**Information:**
◇ ◇ ◇ ◇ ◇
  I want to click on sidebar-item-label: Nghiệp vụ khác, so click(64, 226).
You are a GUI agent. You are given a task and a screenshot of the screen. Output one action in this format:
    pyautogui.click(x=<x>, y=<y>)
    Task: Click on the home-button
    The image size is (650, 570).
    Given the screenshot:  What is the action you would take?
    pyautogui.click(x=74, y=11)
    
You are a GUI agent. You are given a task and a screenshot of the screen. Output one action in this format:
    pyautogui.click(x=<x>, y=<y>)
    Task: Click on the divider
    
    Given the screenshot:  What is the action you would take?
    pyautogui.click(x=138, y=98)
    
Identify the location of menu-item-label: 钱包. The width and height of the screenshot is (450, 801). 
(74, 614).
◇ ◇ ◇ ◇ ◇
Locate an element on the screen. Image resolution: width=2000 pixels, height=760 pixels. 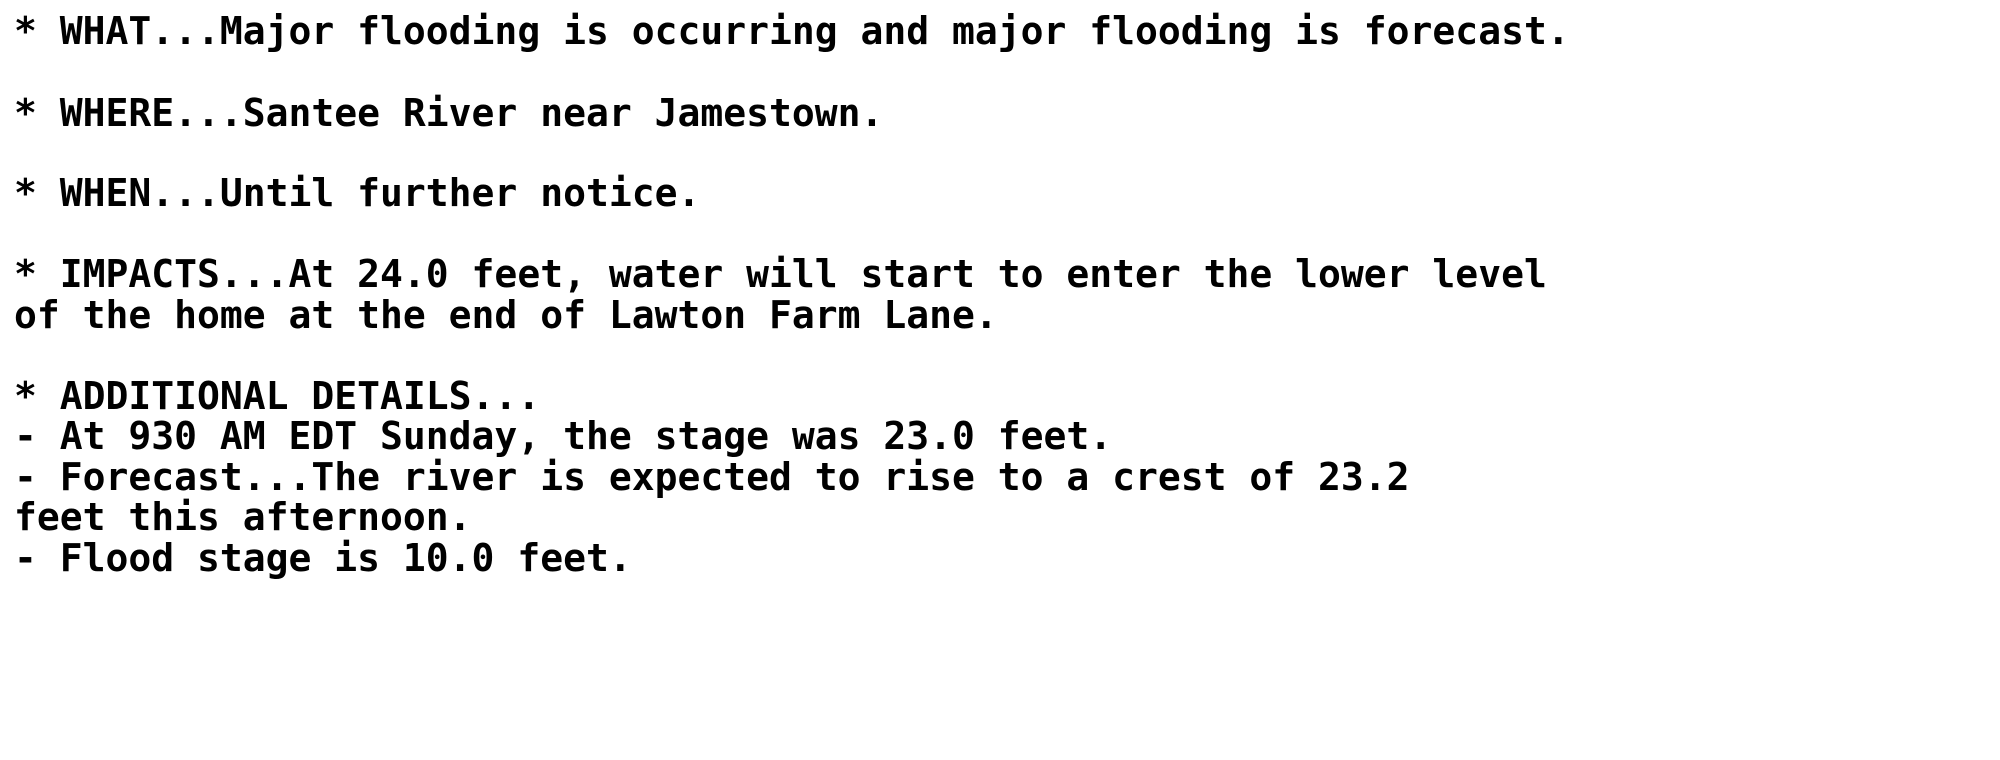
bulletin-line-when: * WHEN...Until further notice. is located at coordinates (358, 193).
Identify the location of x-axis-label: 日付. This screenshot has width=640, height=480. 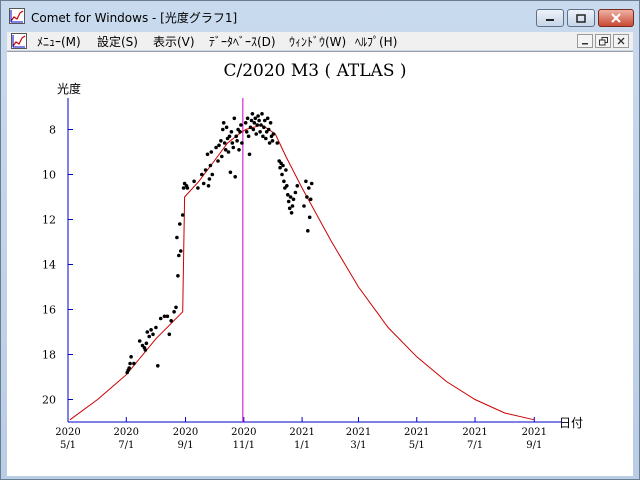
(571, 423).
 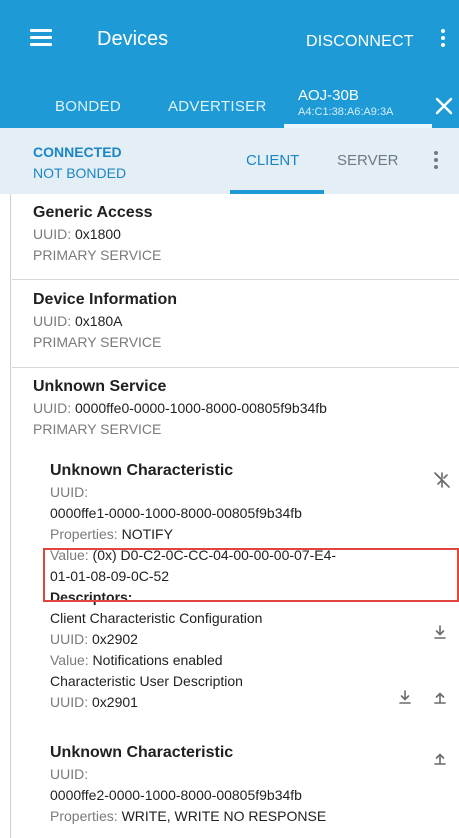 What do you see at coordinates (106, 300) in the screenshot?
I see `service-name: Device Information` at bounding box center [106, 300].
◇ ◇ ◇ ◇ ◇
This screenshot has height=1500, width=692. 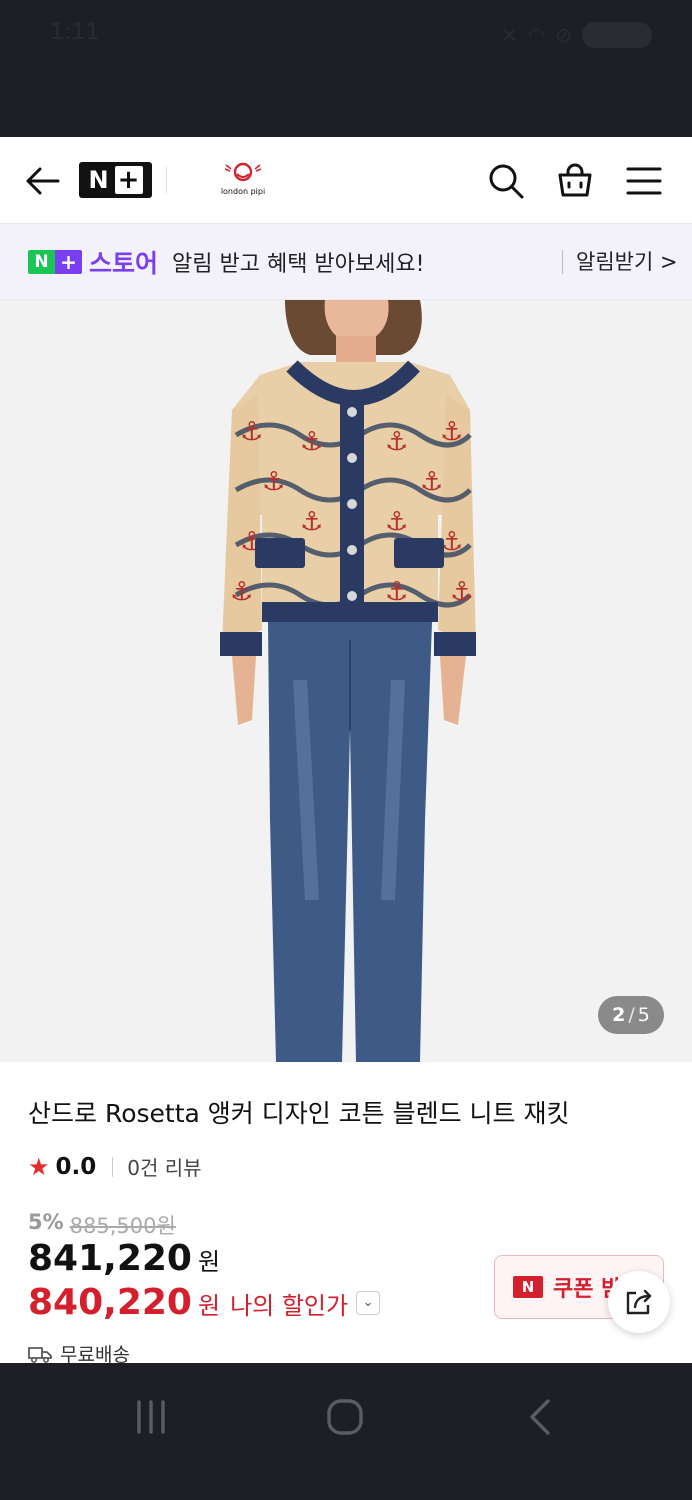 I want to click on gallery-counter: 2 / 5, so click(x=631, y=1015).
◇ ◇ ◇ ◇ ◇
Extract the lines starting with the line containing "I want to click on sidebar-item-label: Nghiệp" and going on through the line containing "pyautogui.click(x=74, y=11)", and reproduce them verbatim.

**Completed task:**
  I want to click on sidebar-item-label: Nghiệp vụ khác, so click(64, 226).
You are a GUI agent. You are given a task and a screenshot of the screen. Output one action in this format:
    pyautogui.click(x=<x>, y=<y>)
    Task: Click on the home-button
    The image size is (650, 570).
    Given the screenshot:  What is the action you would take?
    pyautogui.click(x=74, y=11)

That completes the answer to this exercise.